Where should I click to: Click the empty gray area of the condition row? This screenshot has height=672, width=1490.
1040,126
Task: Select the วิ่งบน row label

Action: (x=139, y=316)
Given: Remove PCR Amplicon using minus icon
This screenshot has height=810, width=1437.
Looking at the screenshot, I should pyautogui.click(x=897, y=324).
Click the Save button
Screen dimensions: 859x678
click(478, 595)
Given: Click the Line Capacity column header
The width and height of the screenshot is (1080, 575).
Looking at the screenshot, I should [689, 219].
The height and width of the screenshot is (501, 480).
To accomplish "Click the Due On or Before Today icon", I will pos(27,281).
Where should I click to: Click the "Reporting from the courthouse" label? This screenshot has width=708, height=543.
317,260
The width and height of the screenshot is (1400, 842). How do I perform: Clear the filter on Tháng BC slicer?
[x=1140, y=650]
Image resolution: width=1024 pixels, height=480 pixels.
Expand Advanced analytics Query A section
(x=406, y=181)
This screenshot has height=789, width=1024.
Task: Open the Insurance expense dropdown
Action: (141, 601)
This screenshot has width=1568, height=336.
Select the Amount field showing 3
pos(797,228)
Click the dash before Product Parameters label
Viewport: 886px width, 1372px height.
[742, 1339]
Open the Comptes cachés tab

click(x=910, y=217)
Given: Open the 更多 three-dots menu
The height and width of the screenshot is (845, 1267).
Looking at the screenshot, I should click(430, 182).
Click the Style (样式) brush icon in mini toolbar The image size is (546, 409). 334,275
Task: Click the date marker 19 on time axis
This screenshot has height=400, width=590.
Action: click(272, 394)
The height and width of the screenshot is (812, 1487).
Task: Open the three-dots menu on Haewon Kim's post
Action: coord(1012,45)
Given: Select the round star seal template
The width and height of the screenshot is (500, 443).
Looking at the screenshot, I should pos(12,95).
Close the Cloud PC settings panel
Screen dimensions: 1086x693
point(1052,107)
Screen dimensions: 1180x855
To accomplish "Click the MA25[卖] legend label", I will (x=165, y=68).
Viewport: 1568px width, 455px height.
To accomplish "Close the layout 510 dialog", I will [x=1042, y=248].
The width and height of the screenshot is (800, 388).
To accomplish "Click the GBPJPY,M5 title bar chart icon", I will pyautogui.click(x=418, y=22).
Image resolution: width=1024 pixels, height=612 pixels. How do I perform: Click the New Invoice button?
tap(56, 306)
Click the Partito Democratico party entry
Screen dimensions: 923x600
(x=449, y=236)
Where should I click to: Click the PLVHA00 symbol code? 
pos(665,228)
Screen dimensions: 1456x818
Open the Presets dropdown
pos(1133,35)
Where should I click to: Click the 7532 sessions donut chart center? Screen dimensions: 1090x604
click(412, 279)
============
■ **TASK OBJECTIVE**
Please go through the listing and return each line that has "icon" in it.

■ **TASK RESULT**
Given: Remove PCR Amplicon using minus icon
To accomplish "Click the Due On or Before Today icon", I will pos(27,281).
Click the Style (样式) brush icon in mini toolbar The image size is (546, 409). 334,275
To accomplish "Click the GBPJPY,M5 title bar chart icon", I will pyautogui.click(x=418, y=22).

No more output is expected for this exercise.